▸ **TEXT SHOWN**
================================
MONSTERS Takes Guerrilla Filmmaking to New Heights
Published: September 19, 2010 - 12:58pm
Monsters is constantly being compared to last year's District 9. Just as D9 did nearing its release, Monsters has been gaining momentum with critical praise and images on screen that do not reflect their meager budgets. One key component that is drastically different though is the style of filmmaking.
Director Gareth Edwards has used a guerrilla style usually reserved for documentaries to make “the world’s most realistic monster movie.” . If you are not familiar with the film's story, it takes place in Mexico six years after a good chunk of the country has become overrun by a creature-creating bacteria brought about by a fallen space probe. A jaded US journalist (McNairy) begrudgingly agrees to find his boss’ daughter, a shaken American tourist (Able) and escort her through the infected zone to the safety of the US border.
During the movie, the border is being solidified by a giant wall to keep the creatures away. The political and social ideas were not lost on the film's story:
“It’s different looking at America from the outside in,” says one character. Another character says the wall may keep things out, but you get locked in.
The first idea for the movie came to Edwards after seeing some fishermen pulling out a net and not paying attention to the contents. "It’d be funny if they pulled out a dead sea creature,” he recalled thinking.
Through careful planning and a series of fortunate events, the director was able to bring his vision to life. His first task was to cast the main characters which happened to come in the way of an acting couple that gave their scenes true chemistry. He also found"amazing local non-actors to work on the film" in Central America with one key character of a scene being cast a mere 10 minutes before filiming began. Dialogue was mainly improvised with just a blueprint of talking points in blue and black pages, one conveying the emotional beats, the other the physical.
The movie features downed fighter planes, ships lying upside down in jungles, and husks of buildings in the aftermaths of monster attacks. Most of that was done by CGI, as were the creatures themselves, but the part of the movie which features a devastated American neighborhood was real: it was shot in Galveston, Texas after Hurricane Ike ripped through it.
“It was delicate,” said McNairy of the shoot. "Everyone was mourning their losses.”
Edwards has certainly caught the eye of Hollywood studios as he is now collaborating with Timur Bekmambetov (Wanted) on an untitled project.
================================
▸ **RECORDED DATA**

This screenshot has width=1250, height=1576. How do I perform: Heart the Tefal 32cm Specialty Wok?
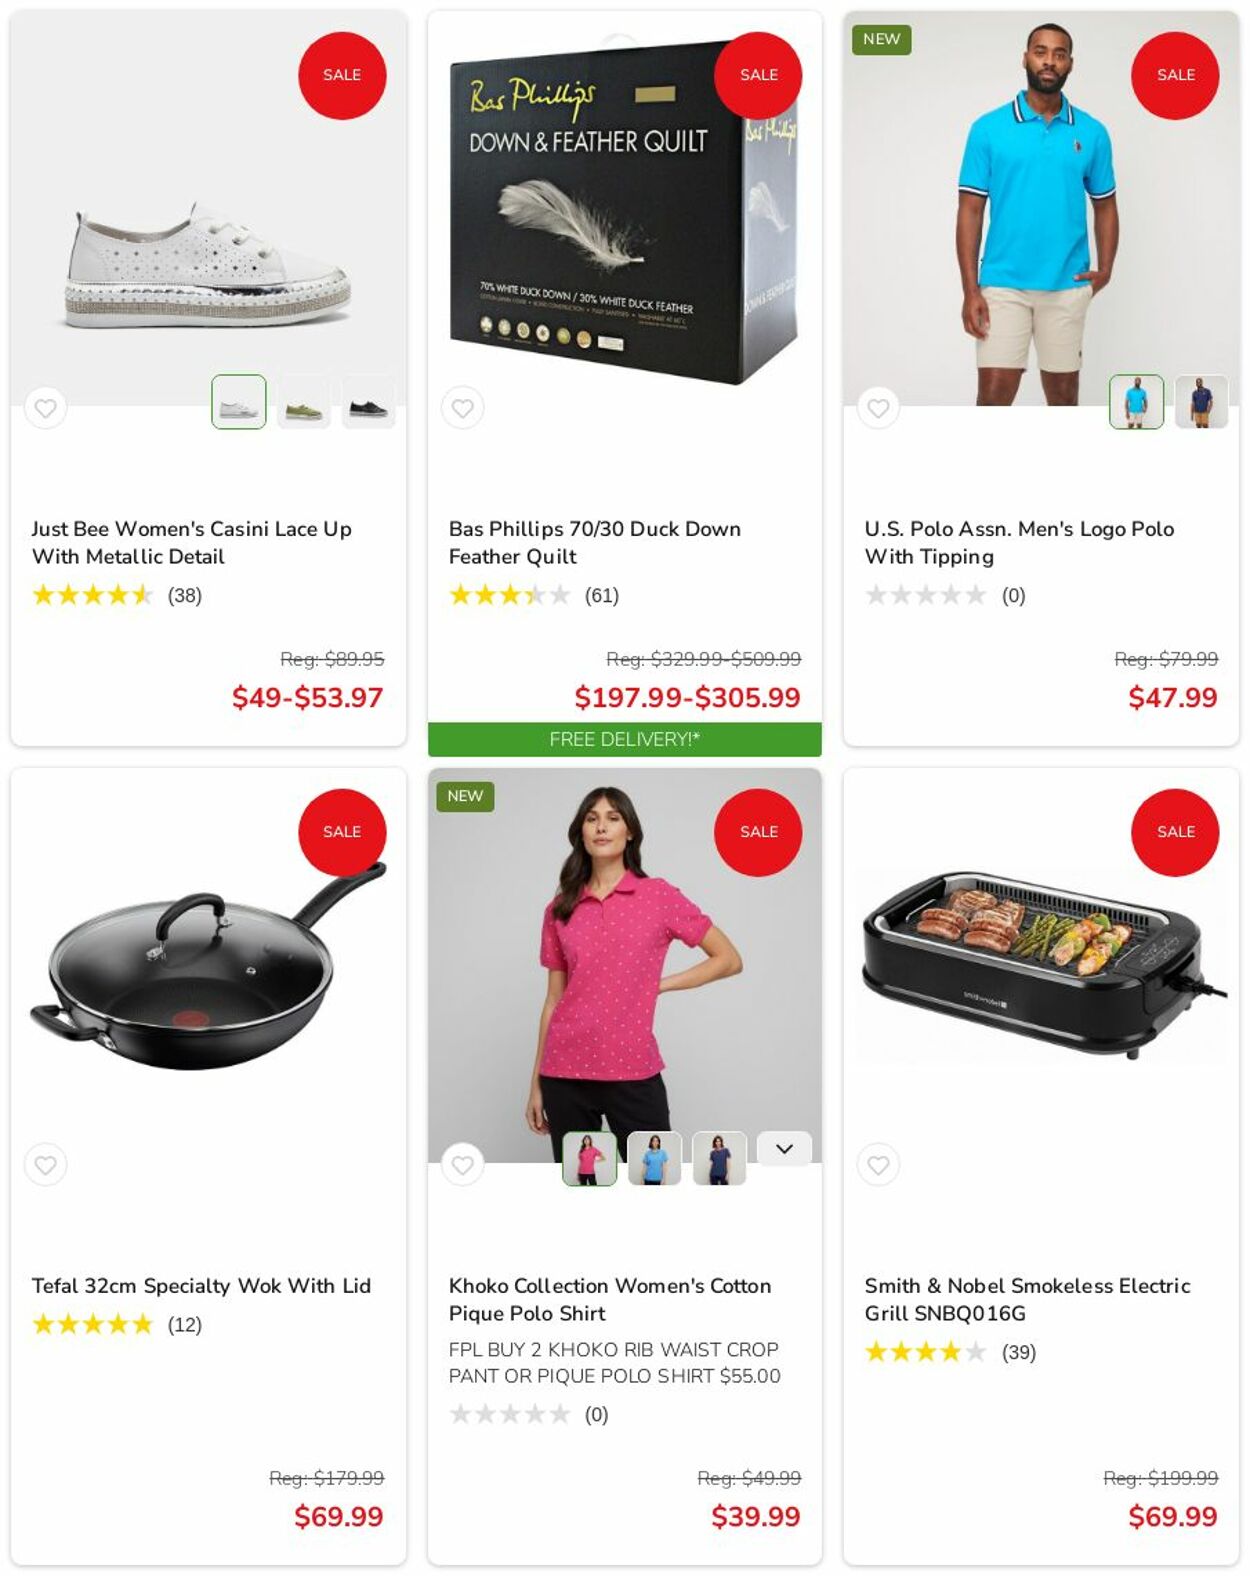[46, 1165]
================================
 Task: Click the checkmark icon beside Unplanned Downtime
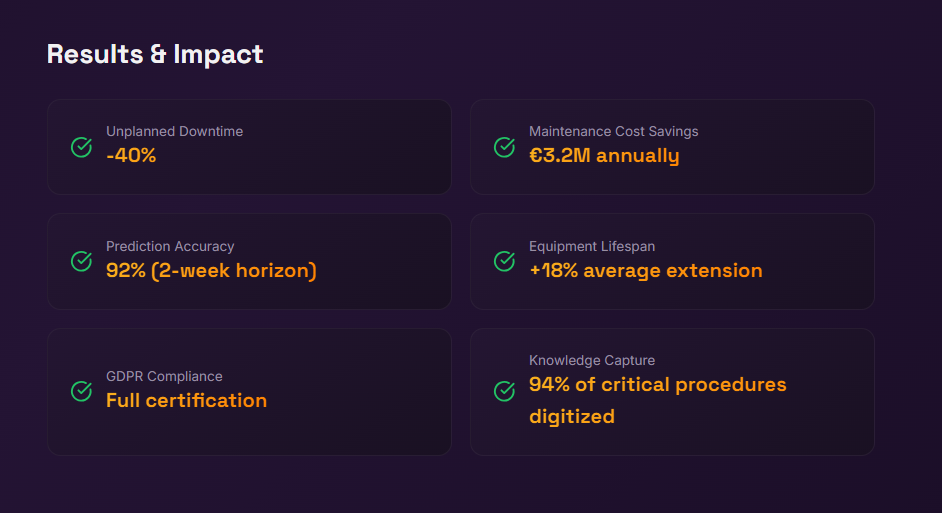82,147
================================
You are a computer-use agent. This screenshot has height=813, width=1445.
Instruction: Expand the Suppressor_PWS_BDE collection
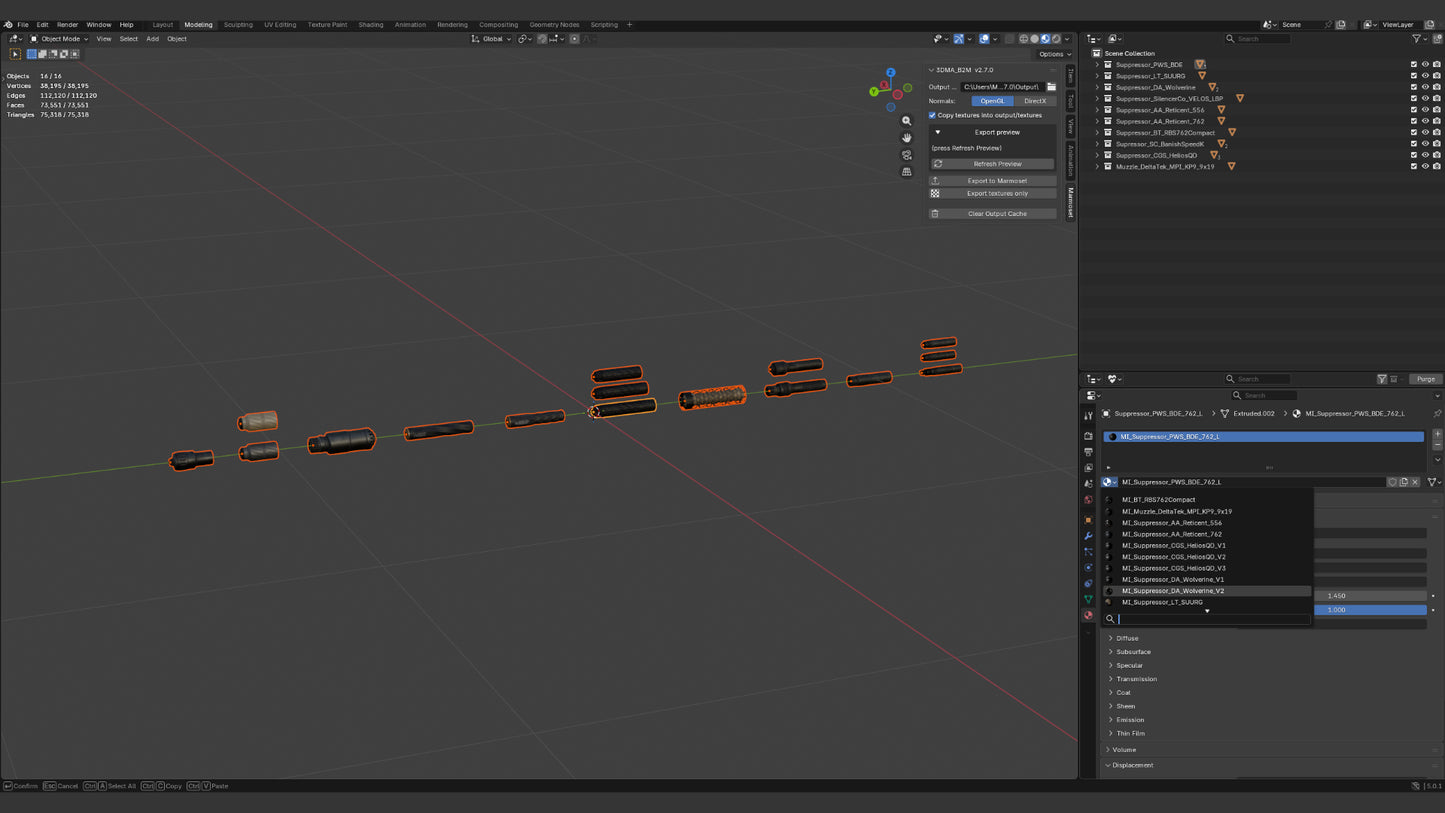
================================
▸ **ACTIVITY 1**
From the Monsters article, copy the passage starting at "During the movie, the" and ending at "he recalled thinking.".
▸ **ACTIVITY 2**
Answer these questions from the Monsters article.
(a) In what city was the devastated American neighborhood shot?
(b) How long before filming began was one key character of a scene cast?
(c) What was Edwards watching when the first idea for the movie came to him?

▸ **ANSWER AREA 1**
During the movie, the border is being solidified by a giant wall to keep the creatures away. The political and social ideas were not lost on the film's story:
“It’s different looking at America from the outside in,” says one character. Another character says the wall may keep things out, but you get locked in.
The first idea for the movie came to Edwards after seeing some fishermen pulling out a net and not paying attention to the contents. "It’d be funny if they pulled out a dead sea creature,” he recalled thinking.

▸ **ANSWER AREA 2**
(a) Galveston, Texas, after Hurricane Ike ripped through it.
(b) A mere 10 minutes.
(c) Some fishermen pulling out a net and not paying attention to the contents.